Homework

Homework 6 (due 5 Nov in class)

(modified from exercise 5.7 of Hierarchical Modeling and Analysis for Spatial Data)

The real estate data set consists of information regarding 70 sales of single-family homes in Baton Rouge, LA, during the month of June 1989.

Obtain the empirical variogram of the logarithm of selling prices.
Fit a standard regression model to the logarithm of selling price using all explanatory variables other than location.
Obtain the empirical variogram of the residuals to the fit above.
Perform a fully Bayesian analysis using an exponential spatial correlation function. Use a flat prior for the regression coefficients, inverse gamma priors for the variance components, and a Unif(0,10) prior on the range parameter.
Provide a predictive distribution for the actual selling price for a home at location (long=-91.1174, lat=30.506) that has 938 sqft of living area, 332 sqft of other area, 25 years old with 3 bedrooms and 1 bathroom (no half baths).
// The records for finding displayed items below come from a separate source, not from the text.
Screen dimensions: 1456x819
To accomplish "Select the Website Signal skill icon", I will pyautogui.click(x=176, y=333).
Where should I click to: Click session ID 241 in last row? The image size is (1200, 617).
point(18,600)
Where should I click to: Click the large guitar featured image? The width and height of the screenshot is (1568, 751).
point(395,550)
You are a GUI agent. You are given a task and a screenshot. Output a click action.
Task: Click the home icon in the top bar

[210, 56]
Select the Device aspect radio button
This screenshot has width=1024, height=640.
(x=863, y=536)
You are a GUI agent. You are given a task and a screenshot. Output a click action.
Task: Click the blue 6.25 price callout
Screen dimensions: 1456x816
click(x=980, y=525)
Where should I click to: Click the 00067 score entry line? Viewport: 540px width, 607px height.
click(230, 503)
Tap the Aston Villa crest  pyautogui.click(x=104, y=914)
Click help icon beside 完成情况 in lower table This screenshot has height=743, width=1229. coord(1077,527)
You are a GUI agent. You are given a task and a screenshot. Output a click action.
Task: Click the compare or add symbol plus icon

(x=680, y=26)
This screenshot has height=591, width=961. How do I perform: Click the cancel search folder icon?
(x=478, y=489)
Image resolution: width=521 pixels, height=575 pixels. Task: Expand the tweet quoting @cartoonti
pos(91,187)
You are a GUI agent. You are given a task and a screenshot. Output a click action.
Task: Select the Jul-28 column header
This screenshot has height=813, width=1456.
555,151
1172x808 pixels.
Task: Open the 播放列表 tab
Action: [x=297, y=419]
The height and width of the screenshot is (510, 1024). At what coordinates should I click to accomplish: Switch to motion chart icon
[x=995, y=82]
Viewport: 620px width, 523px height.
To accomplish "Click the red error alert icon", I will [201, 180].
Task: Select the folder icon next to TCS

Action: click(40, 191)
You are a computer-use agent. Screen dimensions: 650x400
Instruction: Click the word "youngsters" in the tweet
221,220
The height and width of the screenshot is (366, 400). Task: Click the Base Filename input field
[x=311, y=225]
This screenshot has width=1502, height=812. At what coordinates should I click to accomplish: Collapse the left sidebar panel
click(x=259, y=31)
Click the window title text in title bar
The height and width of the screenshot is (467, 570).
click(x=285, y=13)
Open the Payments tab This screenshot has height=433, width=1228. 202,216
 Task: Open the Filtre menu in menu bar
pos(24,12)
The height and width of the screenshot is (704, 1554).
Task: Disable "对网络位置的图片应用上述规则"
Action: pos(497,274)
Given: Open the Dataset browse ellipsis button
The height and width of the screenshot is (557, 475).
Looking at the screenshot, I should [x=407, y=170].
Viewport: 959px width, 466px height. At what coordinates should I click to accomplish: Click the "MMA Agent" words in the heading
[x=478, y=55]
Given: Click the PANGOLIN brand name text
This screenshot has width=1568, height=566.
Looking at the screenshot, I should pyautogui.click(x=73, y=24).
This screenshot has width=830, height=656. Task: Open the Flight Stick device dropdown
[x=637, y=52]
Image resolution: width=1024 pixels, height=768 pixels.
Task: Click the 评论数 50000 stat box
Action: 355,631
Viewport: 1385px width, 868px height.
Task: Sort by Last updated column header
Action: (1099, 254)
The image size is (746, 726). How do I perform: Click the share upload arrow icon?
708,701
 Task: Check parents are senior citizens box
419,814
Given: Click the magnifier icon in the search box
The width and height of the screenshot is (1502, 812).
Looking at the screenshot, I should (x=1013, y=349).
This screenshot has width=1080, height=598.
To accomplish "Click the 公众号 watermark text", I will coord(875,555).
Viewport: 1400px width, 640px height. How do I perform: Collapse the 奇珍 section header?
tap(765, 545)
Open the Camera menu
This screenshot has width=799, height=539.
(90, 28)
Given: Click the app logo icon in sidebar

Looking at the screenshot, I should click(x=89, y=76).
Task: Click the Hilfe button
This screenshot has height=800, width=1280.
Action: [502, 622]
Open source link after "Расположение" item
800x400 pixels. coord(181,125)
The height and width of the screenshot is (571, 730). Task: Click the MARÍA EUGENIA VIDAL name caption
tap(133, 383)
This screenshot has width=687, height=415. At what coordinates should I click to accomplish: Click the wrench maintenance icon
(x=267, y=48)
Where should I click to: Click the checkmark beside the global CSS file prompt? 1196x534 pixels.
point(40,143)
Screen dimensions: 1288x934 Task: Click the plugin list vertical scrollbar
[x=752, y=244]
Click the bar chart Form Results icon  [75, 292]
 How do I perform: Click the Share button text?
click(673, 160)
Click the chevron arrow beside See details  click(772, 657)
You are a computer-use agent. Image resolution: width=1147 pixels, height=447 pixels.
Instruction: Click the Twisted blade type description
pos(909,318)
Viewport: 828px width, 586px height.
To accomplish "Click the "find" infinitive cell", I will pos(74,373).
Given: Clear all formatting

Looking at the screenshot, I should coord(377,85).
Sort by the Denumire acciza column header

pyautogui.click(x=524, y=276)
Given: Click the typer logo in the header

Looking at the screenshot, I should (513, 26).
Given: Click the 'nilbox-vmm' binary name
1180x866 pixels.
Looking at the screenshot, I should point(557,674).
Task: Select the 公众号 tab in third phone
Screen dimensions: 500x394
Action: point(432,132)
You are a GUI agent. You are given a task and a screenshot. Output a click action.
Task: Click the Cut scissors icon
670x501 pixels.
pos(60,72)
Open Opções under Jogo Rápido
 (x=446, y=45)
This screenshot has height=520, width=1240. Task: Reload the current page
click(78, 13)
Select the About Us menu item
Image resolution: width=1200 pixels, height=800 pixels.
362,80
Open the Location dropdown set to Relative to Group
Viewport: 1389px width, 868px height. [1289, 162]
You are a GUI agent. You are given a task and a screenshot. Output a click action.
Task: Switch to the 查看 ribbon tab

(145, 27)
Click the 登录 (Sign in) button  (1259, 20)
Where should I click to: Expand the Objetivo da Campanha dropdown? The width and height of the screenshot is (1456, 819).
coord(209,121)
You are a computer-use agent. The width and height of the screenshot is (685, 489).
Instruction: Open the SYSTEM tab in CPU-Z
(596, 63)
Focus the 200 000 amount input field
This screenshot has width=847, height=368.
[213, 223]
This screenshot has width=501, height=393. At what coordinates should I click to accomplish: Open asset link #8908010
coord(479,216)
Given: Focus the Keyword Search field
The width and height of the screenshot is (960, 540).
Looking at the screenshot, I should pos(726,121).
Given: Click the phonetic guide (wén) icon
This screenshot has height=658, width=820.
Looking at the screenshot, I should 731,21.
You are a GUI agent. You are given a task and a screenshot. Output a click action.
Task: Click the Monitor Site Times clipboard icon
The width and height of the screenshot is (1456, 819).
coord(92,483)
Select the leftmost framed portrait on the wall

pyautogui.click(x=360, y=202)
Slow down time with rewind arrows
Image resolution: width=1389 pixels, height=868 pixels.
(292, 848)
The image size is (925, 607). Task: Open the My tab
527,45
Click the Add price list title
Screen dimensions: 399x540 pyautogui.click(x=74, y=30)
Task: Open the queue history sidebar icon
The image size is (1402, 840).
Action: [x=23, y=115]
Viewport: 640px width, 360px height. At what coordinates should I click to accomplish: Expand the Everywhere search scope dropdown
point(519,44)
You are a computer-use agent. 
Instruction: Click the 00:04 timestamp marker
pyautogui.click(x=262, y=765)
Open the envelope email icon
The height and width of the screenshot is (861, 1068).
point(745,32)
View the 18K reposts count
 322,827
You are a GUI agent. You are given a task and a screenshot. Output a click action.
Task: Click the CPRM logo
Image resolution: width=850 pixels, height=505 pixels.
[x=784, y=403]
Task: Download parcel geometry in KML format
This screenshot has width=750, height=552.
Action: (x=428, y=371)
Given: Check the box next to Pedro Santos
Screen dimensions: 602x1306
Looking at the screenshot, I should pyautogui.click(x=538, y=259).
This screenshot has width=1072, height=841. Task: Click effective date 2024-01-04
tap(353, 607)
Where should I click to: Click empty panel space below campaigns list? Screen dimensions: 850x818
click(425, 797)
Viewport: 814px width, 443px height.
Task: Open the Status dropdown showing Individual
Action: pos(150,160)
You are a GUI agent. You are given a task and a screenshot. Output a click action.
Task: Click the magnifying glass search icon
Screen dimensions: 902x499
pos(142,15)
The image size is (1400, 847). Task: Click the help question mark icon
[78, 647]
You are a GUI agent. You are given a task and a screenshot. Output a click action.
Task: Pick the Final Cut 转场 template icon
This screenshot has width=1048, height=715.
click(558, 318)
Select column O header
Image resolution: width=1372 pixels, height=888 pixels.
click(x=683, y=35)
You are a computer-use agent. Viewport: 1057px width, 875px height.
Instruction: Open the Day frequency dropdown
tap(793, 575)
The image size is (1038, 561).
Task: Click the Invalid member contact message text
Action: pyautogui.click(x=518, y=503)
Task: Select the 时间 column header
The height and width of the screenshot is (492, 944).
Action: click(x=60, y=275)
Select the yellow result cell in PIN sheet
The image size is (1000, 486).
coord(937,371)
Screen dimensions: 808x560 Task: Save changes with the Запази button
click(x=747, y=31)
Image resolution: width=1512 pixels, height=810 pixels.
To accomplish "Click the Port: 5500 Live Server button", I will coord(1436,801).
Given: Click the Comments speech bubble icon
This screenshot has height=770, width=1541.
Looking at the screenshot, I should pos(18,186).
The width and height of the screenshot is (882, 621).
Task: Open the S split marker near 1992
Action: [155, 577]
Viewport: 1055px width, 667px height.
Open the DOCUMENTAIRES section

Homework 5 (due 22 Oct in class)

Find the nugget, sill, and range (or effective range) for the linear, spherical, exponential, and Gaussian covariance function.
Plot the variograms for the linear, spherical, exponential, and Gaussian s using the same value for the nugget, sill, and range (or effective range).
Use Brook's Lemma to find the joint distribution for the conditional distributions X|Y~ N(pY,1-p² ) and Y|X~N(pX,1-p² ).

Homework 4 (due 15 Oct in class)

Find the stationary distribution for an autoregressive process of order 1.
Perform a Bayesian analysis of this data set, temperature measurements 25cm below the surface on an experimental plot in Wyoming. Here is some code to get you started:

d = read.csv("dlm-data.csv")
d$date = as.Date(as.character(d$date), format="%m/%d/%y")

y = d$EHSR.25cm.T
y_tmp = y
y_tmp[1180] = mean(y[c(1179,1181)])
n = nrow(d)
de = decompose(ts(y_tmp, start=d$date[1], end=d$date[n], freq=24))
plot(de)

Homework 3 (due 24 Sep in class)

Verify equation 2.10 in Yu and Meng.
Consider the following Gibbs sampler: X|Y~ N(pY,1-p² ) and Y|X~N(pX,1-p² ) for a known 0<p<1.
- What is the stationary distribution for this Gibbs sampler?
- Derive the transition kernel for moving from X to X', similar to equation 2.17 in Yu and Meng.
- Verify that this transition kernel preserves the stationary distribution for X using the technique below equation 2.17 in Yu and Meng.
Recreate the comparison between Hamiltonian Monte Carlo and Metropolis (or even Gibbs sampling) in the bivariate normal example used in MCMC using Hamiltonian Dynamics. Feel free to use this HMC function, but otherwise you should write your own code.

Homework 2 (due 17 Sep in class)

This homework covers data augmentation approaches for probit and logistic regression.

Show that the following models are equivalent:
- y~Ber(p), p = \Phi(Xb) where \Phi is the cdf of a standard normal
- y=I(Z>0), Z ~ N(Xb,1)
Run an MCMC for the model below (you can use BUGS/JAGS) and describe (using a plot?) how non-identifiability affects the posterior.
- y=I(Z>a), Z~N(Xb,1) where X includes an intercept and a single explanatory variable and a and b are unknown parameters
Verify (or find the typo for) the likelihood for beta at the bottom of page 7 of Polson et al.

Homework 1 (due 10 Sep in class)

This homework covers two topics: Bayesian hypothesis testing (question 1) and regularized regression (questions 2-4). For the regularized regression problems, we assume the data are of the form y=Xb+e where e~N(0,s² ).

Derive equation (4) in Sharpening Ockham's Razor on a Bayesian Strop.
Show that independent normal priors on regression components lead to the ridge estimator on page 5 of Ridge Regression in Practice.
Show that independent Laplace priors on regression coefficients lead to the LASSO estimator on page 1 of Bayesian LASSO.
Derive the form of the prior distribution for the elastic net estimator.